**CONSIGNE:** Dans l'article sur l'accord entre l'Argentine et ses créanciers, reprenez sous forme de liste le paragraphe qui commence par « Les fonds alternatifs », sans perdre ses faits principaux.

L’Argentine et ses créanciers parviennent enfin à s’entendre
Quatorze ans après un défaut sur sa dette souveraine, l’Argentine est parvenue à un accord avec ses principaux créanciers obligataires, qui avaient refusé les restructurations de dette de l’Etat (les holdouts). L’accord, conclu dans la nuit de dimanche à lundi, a été annoncé dans la journée par Daniel Pollack, un médiateur mandaté par un tribunal de New York. «C’est une étape considérable dans ce litige interminable, mais ce n’est pas l’étape finale», a-t-il déclaré. L’accord est conditionné au feu vert du parlement argentin, et plus précisément à la levée de la «Lock Law» et de la «Sovereign Law» qui interdisent tout accord de ce type.
Les fonds alternatifs Elliott Management, Aurelius Capital Management ou encore Bracebridge Capital ont bataillé dans ce dossier contre l’Etat argentin. Ce dernier va devoir leur verser 4,65 milliards de dollars, soit environ 75% de ce que réclamaient les créanciers holdouts, principal et intérêts compris. Un accord définitif permettrait au nouveau président argentin de disposer de nouvelles options de financement dans un contexte difficile.

Données recueillies
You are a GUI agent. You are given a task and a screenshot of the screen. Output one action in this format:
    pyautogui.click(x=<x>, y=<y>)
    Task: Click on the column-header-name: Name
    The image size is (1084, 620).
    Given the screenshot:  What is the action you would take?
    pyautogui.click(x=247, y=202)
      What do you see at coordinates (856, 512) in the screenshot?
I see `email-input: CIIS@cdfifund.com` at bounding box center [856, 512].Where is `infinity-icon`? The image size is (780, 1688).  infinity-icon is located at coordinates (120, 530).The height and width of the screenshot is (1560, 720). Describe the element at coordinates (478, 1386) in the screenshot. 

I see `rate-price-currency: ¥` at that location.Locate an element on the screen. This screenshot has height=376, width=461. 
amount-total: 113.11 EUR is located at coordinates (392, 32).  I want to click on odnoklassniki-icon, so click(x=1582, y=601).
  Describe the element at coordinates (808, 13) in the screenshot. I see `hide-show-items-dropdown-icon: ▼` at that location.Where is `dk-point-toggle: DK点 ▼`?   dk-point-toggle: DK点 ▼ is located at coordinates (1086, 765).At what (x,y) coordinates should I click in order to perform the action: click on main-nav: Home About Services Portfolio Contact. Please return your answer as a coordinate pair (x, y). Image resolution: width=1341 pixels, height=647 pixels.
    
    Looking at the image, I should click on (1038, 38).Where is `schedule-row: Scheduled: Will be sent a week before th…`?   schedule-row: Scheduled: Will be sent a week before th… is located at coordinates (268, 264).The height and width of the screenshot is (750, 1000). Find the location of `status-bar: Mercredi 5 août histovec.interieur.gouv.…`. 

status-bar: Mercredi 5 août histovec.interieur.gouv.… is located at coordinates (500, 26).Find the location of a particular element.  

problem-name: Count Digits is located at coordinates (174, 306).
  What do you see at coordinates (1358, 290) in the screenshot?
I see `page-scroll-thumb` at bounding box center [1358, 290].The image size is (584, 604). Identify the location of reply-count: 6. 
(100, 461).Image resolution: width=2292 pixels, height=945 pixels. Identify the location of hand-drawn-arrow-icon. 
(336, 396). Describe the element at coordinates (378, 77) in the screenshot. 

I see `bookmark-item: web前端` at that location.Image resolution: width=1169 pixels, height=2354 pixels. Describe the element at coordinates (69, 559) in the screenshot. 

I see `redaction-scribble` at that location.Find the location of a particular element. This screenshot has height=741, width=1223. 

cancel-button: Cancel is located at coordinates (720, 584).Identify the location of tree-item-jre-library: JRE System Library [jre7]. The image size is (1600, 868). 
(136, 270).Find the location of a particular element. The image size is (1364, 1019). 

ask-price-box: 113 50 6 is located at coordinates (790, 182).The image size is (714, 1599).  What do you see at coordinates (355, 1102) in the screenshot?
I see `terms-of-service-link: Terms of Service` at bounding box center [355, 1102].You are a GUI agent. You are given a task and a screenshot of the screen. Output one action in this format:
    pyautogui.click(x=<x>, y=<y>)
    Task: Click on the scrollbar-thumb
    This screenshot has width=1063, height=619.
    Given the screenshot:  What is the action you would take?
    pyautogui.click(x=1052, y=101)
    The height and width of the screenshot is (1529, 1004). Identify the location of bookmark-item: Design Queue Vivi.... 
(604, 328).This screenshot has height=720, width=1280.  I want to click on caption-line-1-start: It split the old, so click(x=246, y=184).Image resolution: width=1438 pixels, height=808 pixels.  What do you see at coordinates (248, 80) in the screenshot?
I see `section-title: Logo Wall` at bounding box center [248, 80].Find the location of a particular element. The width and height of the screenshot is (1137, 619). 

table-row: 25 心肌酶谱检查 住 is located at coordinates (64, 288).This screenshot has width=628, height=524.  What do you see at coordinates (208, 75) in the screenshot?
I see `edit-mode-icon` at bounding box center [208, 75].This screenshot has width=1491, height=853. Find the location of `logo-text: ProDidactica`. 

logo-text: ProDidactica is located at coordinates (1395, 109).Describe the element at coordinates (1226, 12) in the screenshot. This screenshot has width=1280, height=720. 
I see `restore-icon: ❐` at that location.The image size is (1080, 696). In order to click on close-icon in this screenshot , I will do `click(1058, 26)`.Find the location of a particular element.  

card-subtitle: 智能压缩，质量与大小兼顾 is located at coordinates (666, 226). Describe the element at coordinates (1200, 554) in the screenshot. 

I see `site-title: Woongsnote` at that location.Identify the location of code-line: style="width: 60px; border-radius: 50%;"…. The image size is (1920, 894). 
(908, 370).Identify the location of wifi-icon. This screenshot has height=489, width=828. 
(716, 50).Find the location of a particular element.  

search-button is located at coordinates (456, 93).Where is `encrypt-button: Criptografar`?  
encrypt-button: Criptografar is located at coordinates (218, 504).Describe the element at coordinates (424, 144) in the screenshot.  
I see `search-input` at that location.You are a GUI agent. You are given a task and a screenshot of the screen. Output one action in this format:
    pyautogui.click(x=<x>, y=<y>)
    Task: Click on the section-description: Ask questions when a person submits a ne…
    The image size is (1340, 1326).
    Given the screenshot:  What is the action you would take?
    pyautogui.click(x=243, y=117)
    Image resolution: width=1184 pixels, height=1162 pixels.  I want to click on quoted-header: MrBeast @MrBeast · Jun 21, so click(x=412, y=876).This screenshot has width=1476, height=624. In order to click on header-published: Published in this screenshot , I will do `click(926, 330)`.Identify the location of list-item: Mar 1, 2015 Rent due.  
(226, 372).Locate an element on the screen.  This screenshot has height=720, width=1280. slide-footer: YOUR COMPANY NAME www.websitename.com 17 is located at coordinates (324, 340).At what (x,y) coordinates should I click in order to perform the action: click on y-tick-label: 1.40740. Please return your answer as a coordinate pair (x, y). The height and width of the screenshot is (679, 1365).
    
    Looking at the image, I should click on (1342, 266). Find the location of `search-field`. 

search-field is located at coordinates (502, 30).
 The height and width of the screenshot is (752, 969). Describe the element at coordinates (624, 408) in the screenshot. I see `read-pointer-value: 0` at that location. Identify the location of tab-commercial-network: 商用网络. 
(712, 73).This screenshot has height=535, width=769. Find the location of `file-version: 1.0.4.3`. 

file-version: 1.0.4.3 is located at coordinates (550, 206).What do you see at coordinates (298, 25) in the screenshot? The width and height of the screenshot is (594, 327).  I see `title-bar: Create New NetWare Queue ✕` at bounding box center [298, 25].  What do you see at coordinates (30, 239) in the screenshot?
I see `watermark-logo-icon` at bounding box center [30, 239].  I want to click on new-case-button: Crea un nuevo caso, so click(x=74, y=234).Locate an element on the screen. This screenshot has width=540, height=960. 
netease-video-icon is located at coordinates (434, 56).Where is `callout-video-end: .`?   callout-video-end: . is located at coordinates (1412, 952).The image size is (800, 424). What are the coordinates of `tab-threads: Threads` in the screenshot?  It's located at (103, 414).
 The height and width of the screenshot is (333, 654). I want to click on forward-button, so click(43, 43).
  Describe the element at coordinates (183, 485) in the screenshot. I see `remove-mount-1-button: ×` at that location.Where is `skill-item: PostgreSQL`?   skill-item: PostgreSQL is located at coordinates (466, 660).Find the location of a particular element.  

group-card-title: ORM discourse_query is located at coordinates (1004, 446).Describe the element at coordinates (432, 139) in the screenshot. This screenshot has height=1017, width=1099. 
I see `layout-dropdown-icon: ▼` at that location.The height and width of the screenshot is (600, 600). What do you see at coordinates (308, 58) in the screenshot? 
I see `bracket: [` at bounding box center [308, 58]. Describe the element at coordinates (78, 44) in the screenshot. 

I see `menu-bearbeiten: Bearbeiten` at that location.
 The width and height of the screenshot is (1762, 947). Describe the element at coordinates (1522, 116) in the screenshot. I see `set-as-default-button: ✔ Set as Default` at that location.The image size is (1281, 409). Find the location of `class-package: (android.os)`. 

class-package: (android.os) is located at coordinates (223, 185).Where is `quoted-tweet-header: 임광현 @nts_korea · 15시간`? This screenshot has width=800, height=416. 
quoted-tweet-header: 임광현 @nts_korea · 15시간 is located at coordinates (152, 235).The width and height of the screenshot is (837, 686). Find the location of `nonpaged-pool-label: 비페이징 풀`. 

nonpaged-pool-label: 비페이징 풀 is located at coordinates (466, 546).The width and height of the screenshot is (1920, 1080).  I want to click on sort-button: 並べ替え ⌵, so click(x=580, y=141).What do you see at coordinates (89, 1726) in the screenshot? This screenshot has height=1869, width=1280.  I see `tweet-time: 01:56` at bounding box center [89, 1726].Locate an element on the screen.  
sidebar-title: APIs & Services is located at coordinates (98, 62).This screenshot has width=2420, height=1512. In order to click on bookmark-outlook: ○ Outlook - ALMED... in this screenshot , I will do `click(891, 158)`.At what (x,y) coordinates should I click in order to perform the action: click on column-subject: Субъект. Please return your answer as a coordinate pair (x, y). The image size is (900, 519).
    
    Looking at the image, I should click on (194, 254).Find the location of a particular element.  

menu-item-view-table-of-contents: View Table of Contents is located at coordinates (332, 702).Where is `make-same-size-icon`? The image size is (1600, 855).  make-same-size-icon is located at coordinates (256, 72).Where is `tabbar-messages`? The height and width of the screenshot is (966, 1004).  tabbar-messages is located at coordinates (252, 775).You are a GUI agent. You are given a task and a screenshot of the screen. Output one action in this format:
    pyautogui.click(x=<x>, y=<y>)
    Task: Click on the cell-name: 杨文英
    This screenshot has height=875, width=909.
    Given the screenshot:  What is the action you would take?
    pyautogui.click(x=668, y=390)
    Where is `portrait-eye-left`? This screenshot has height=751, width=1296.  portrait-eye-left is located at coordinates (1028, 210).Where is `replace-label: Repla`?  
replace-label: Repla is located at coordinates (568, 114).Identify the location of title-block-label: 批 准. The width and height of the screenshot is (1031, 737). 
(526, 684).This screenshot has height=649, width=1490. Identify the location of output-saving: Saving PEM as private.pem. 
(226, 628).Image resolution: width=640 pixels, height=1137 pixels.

**CORRIGÉ:**
- Les fonds alternatifs Elliott Management, Aurelius Capital Management et Bracebridge Capital ont bataillé contre l'État argentin.
- L'Argentine doit leur verser 4,65 milliards de dollars, soit environ 75 % de ce que réclamaient les créanciers holdouts, principal et intérêts compris.
- Un accord définitif donnerait au nouveau président argentin de nouvelles options de financement dans un contexte difficile.